Having thought I would be at a local rendezvous when I was out of town, a French friend here in Paris texted: “Ah! J’ai pigé quand je suis arrivée.” Piger wasn’t in my French lexicon, so I checked it in my translation device, where it came out as twig. Not the little branch, mind you, but the verb. (The branch is la brindille.) This rather eclectic translation turned me toward an idiomatic expression in English that I’d never quite understood: twig to it, or twig it. I recall its being common in the 1970s, shortly after dig it had become a hippie cliché. It seemed to mean “get it,” or “figure it out,” or “intuit.” Not grasping what a tiny branch had to do with comprehension, I was always reluctant to use the phrase.

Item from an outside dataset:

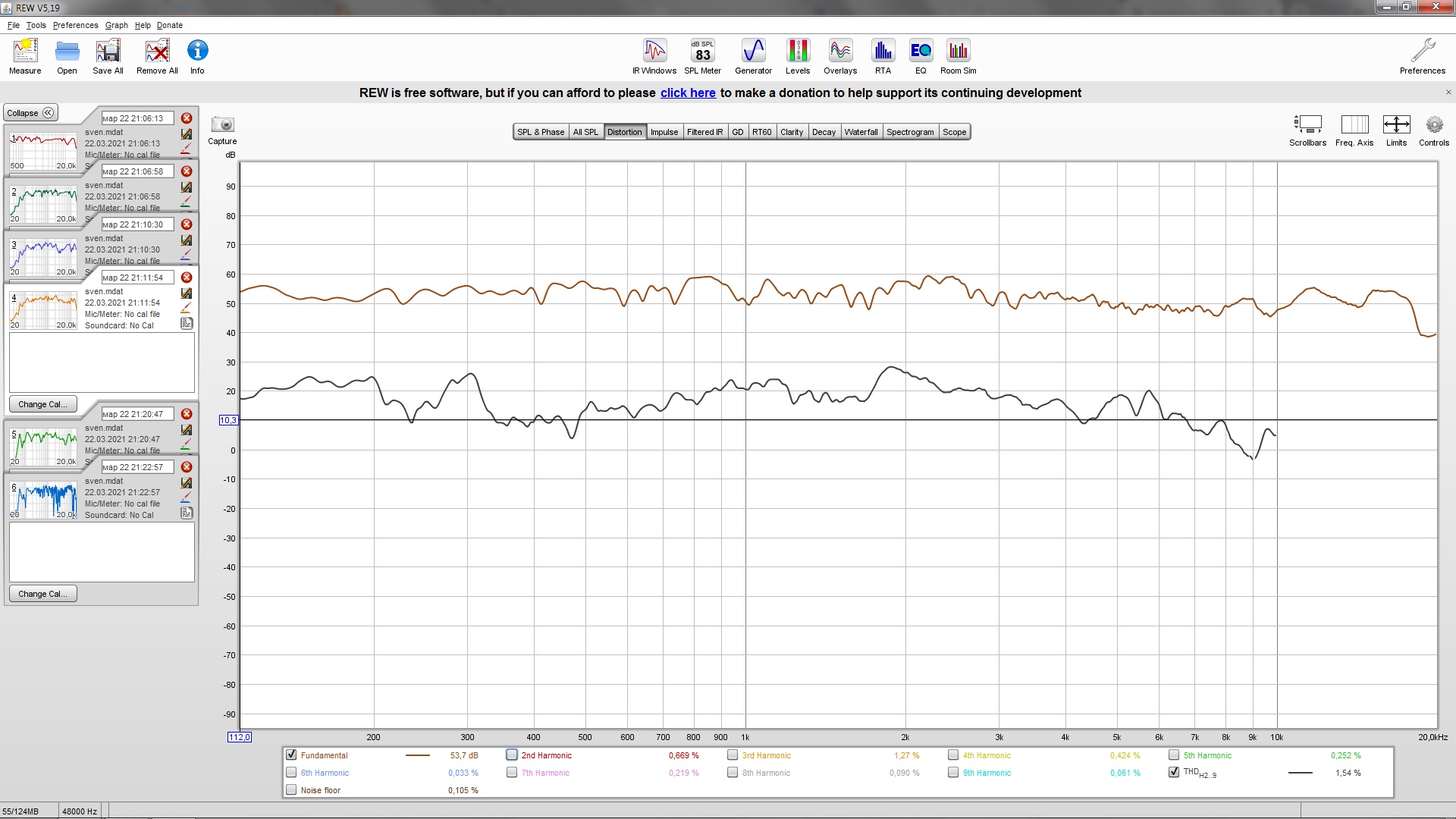Screen dimensions: 1456x819
Task: Select measurement 6 thumbnail
Action: (44, 500)
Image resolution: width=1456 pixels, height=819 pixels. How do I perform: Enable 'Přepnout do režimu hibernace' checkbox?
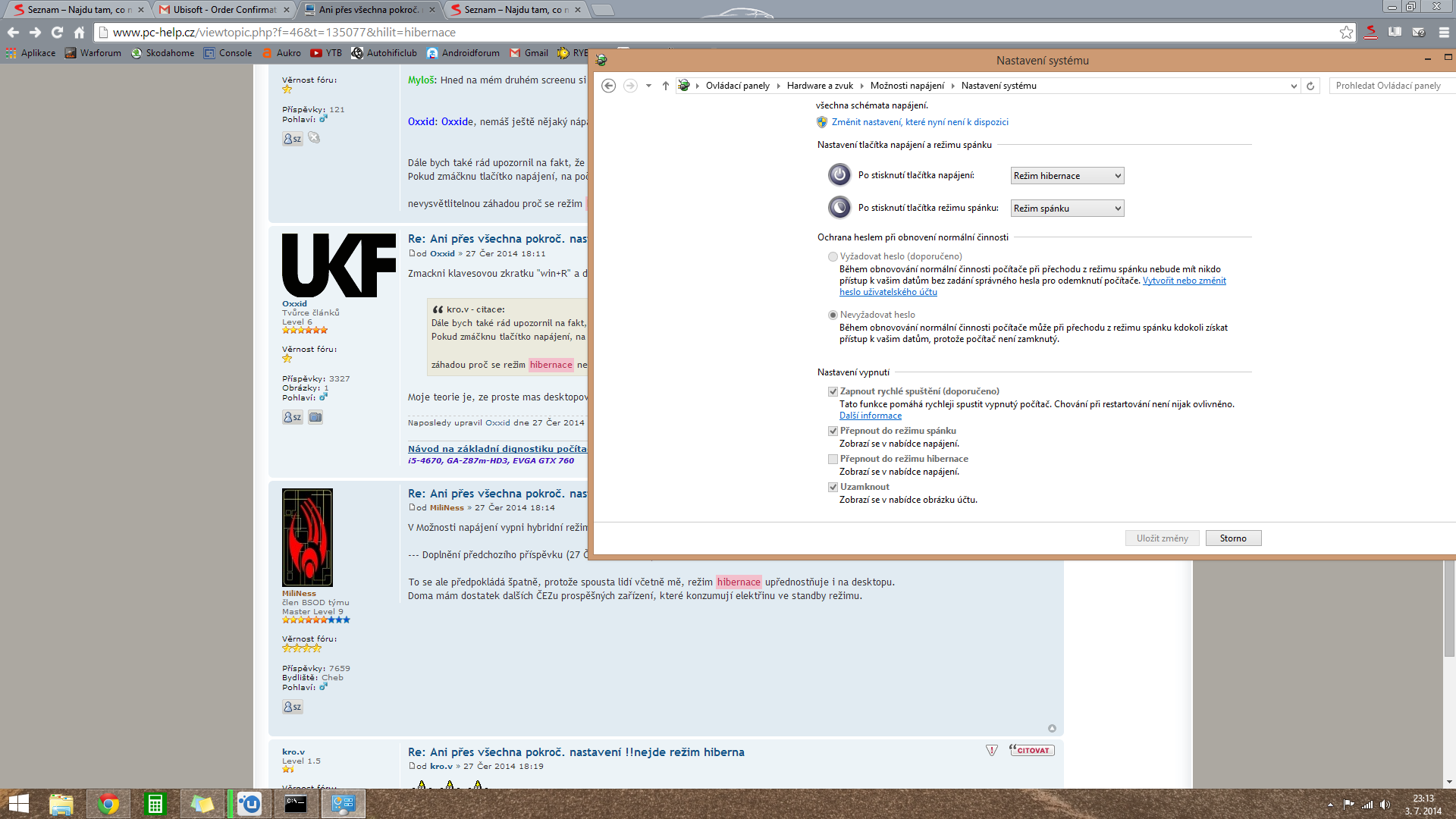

Now that it appeared in my translation device, though I decided to dig into it (which is, still, quite different from digging it).
As my colleague Ben Yagoda observed in his “not-one-off Britishisms,” to twig probably has its origins in the Irish tuig, “understand,” one of the rare occasions wherein a piece of British slang owes its origin to an Irish word. The Oxford English Dictionary doesn’t include this origin, and in fact gives scarcely a nod to the “got it” notion of twig. But where it does include a definition of slang meaning as “become aware of” or “comprehend,” it traces twig in both transitive and intransitive senses back to the early 19th century. So the word wasn’t coined in my youth, though it may have become hip then because of the British invasion and possibly, as at least one Irishman has speculated, because dig it, also derived from tuig, was popular.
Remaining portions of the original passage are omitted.